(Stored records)

____

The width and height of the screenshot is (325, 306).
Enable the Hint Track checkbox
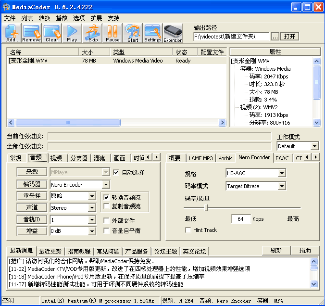click(188, 230)
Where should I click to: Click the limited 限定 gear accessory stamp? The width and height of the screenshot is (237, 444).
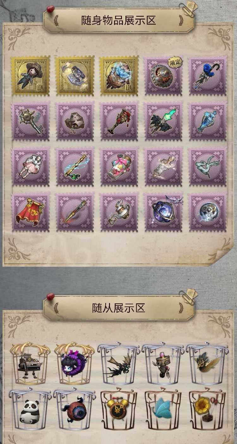coord(163,75)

____

● The task:
Copy each entry exactly as written, and drop the pictures from the copy.

● Answer space:
The width and height of the screenshot is (325, 306).
Enable the Hint Track checkbox
click(188, 230)
Where should I click to: Click the limited 限定 gear accessory stamp? The width and height of the screenshot is (237, 444).
coord(163,75)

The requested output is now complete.